* What the exercise asks
Starting with the first line and ending with the last, copy the entries word for word.

■ ■ ■ ■

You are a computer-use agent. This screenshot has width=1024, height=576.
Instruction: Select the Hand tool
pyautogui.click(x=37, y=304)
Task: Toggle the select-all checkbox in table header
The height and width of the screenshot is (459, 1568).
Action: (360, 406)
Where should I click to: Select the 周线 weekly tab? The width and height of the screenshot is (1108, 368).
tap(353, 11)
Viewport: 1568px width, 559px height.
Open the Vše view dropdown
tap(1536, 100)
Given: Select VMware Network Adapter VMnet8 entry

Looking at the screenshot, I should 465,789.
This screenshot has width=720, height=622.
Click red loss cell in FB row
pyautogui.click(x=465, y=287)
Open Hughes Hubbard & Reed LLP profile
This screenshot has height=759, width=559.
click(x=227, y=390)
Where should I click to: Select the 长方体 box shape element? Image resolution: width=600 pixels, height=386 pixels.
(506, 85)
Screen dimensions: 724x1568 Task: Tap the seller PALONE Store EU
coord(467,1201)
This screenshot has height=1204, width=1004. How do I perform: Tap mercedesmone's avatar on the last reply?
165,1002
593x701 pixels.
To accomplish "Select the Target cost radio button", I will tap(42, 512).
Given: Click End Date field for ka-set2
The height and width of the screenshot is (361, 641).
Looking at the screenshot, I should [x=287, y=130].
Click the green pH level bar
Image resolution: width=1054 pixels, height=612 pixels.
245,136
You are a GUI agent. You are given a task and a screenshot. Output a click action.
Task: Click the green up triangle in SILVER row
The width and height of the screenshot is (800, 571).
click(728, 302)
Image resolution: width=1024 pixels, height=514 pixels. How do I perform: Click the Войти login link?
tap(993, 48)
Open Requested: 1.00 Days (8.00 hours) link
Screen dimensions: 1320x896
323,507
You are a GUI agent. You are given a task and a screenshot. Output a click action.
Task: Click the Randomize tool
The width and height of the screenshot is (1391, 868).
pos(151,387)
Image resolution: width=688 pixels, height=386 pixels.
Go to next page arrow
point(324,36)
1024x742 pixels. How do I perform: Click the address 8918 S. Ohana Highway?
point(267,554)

■ ■ ■ ■

* Output of the task
You are a computer-use agent. This screenshot has width=1024, height=576.
Instruction: Select the Hand tool
pyautogui.click(x=37, y=304)
Task: Toggle the select-all checkbox in table header
The height and width of the screenshot is (459, 1568).
Action: (360, 406)
Where should I click to: Select the 周线 weekly tab? The width and height of the screenshot is (1108, 368).
tap(353, 11)
Viewport: 1568px width, 559px height.
Open the Vše view dropdown
tap(1536, 100)
Given: Select VMware Network Adapter VMnet8 entry

Looking at the screenshot, I should 465,789.
This screenshot has width=720, height=622.
Click red loss cell in FB row
pyautogui.click(x=465, y=287)
Open Hughes Hubbard & Reed LLP profile
This screenshot has height=759, width=559.
click(x=227, y=390)
Where should I click to: Select the 长方体 box shape element? Image resolution: width=600 pixels, height=386 pixels.
(506, 85)
Screen dimensions: 724x1568 Task: Tap the seller PALONE Store EU
coord(467,1201)
This screenshot has height=1204, width=1004. How do I perform: Tap mercedesmone's avatar on the last reply?
165,1002
593x701 pixels.
To accomplish "Select the Target cost radio button", I will tap(42, 512).
Given: Click End Date field for ka-set2
The height and width of the screenshot is (361, 641).
Looking at the screenshot, I should [x=287, y=130].
Click the green pH level bar
Image resolution: width=1054 pixels, height=612 pixels.
245,136
You are a GUI agent. You are given a task and a screenshot. Output a click action.
Task: Click the green up triangle in SILVER row
The width and height of the screenshot is (800, 571).
click(728, 302)
Image resolution: width=1024 pixels, height=514 pixels. How do I perform: Click the Войти login link?
tap(993, 48)
Open Requested: 1.00 Days (8.00 hours) link
Screen dimensions: 1320x896
323,507
You are a GUI agent. You are given a task and a screenshot. Output a click action.
Task: Click the Randomize tool
The width and height of the screenshot is (1391, 868).
pos(151,387)
Image resolution: width=688 pixels, height=386 pixels.
Go to next page arrow
point(324,36)
1024x742 pixels. How do I perform: Click the address 8918 S. Ohana Highway?
point(267,554)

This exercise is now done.